Deze redenering heeft nog andere grappige kenmerken. Pinker zegt dat “een andere historische omwenteling in het landschap van de waarden van de 20e eeuw het verzet was van de bevolking van de democratische naties tegen de oorlogsplannen van hun leiders” en hij besteedt veel ruimte aan het beschrijven van de groei van het activisme van de vredesbeweging in de jaren zestig. en voorafgaand aan de oorlog tegen Irak. Integendeel, elders in zijn boek geeft hij de bewegingen uit de jaren zestig de schuld van hun ‘deciviliserende’ impact, waarbij hij misschien onbedoeld erkent dat deze demonstranten probeerden de door Pinker goedgekeurde – dat wil zeggen, oorlogen in eigen land – te stoppen. Pinker merkt op dat de vredesbeweging in de jaren zestig hielp bij de verkiezing van Nixon, die “de oorlogsplannen van het land verschoof van een militaire overwinning naar een gezichtsbesparende terugtrekking (hoewel niet voordat nog eens 1960 Amerikanen en een miljoen Vietnamezen waren omgekomen in de gevechten).”
Dit is zijn bewijs over de effectiviteit van deze vredesbewegingen op het gebied van de bestrijding van geweld. Merk ook op dat een miljoen Vietnamezen ‘stierf in de gevechten’. Blijkbaar zijn er geen Vietnamese burgers gedood door directe aanvallen in plaats van door gevechten. Elders in dit boek zegt Pinker expliciet dat “minstens 800,000 burgers stierf in de strijd”(cursief toegevoegd; verwijzend naar Rudolph Rummels schatting van 843,000 burgerslachtoffers).
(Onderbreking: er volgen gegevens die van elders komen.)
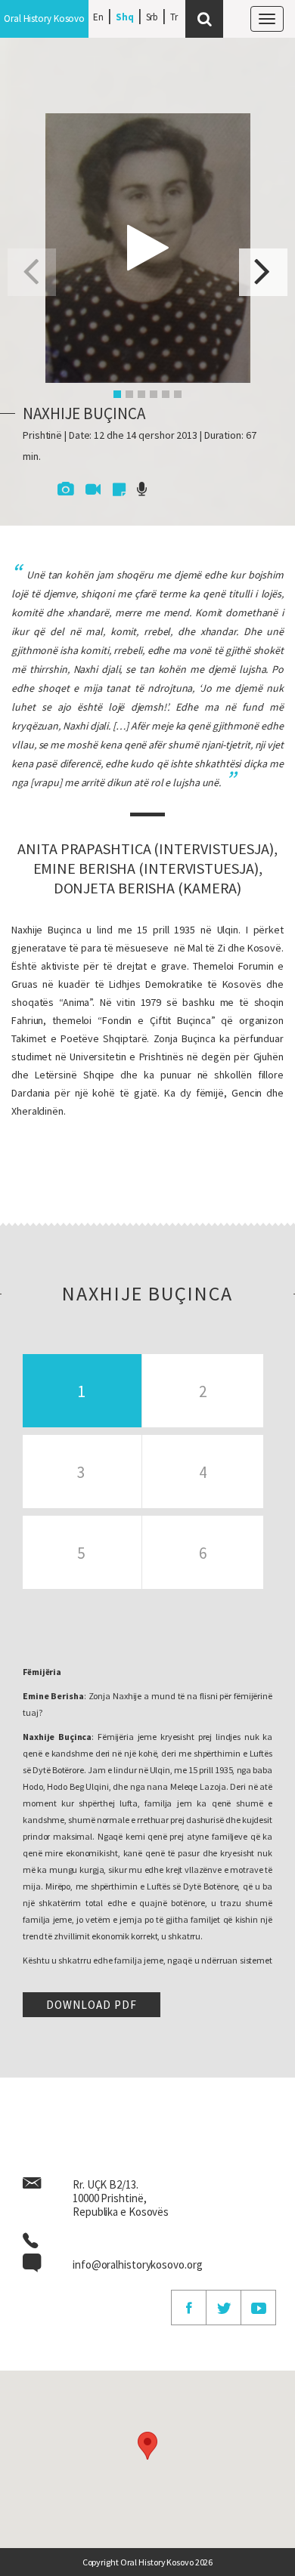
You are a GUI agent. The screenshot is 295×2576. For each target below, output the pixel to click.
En (98, 17)
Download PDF (91, 2005)
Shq (125, 17)
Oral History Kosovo (44, 18)
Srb (152, 17)
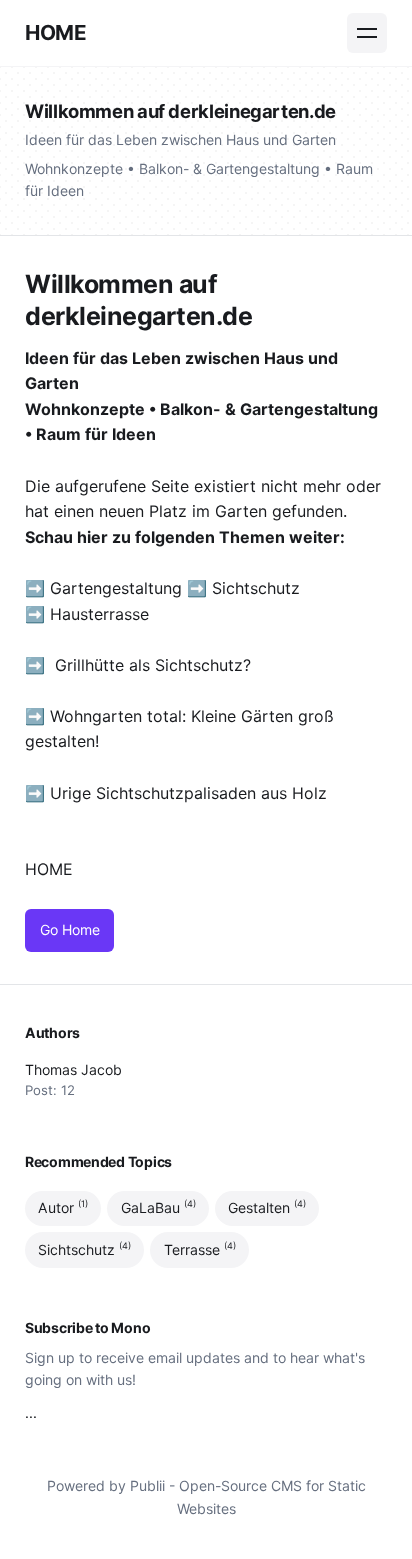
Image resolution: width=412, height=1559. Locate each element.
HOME (55, 32)
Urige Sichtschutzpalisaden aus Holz (188, 793)
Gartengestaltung (116, 588)
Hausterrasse (102, 614)
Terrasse (200, 1249)
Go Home (70, 929)
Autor (63, 1207)
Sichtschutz (256, 588)
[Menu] (367, 33)
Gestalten (267, 1207)
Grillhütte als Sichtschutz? (153, 665)
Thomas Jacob (73, 1069)
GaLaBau (158, 1207)
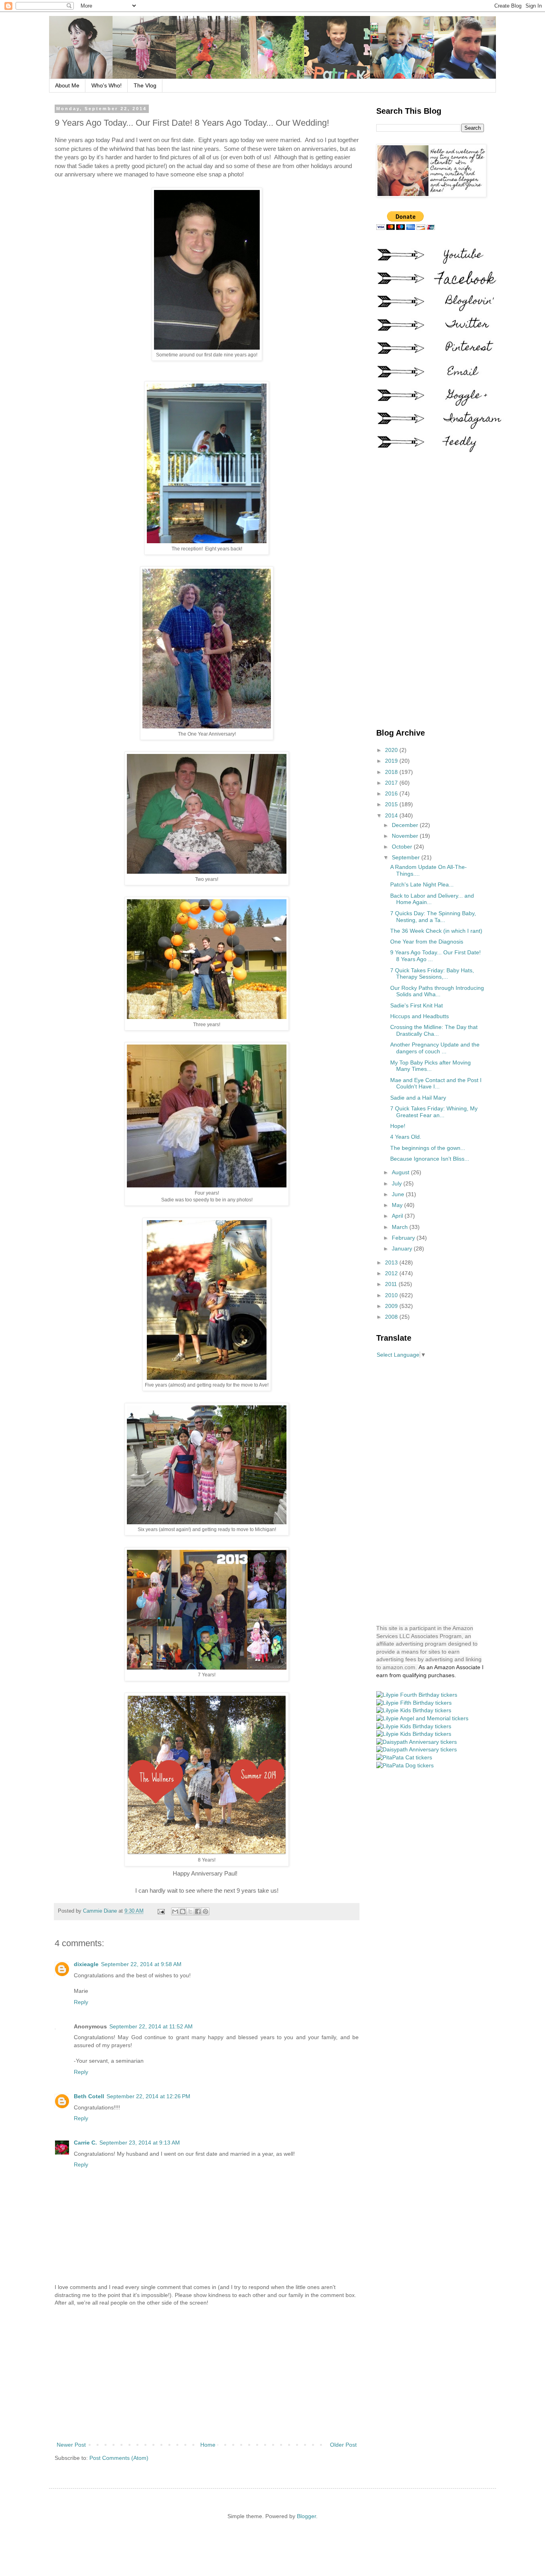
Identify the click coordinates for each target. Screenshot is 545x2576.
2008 (392, 1317)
Uiteindelijk, ondanks die grote triomf bij het aan de macht krijgen van de ‘vredegedreven’ Nixon, slaagt Pinker er niet in uit te leggen waarom de elites toen weinig werden beïnvloed en nog steeds weinig beïnvloed zijn door de massa’s die door de straten marcheren en die groei vertonen in de geest van de ‘betere engelen’. Waarom moeten de massa’s überhaupt door de straten marcheren? Waarom moeten de elites zich blijven bezighouden met militaire opbouw en ernstig geweld tegen hoge economische kosten, terwijl de staat volgens zijn favoriete deskundige James Sheehan het militaire geweld achter zich laat en zich concentreert op het materiële welzijn van het publiek? Als institutionele krachten niet de verklaring zijn, waarom druppelen de “betere engelen” dan niet naar de leiding?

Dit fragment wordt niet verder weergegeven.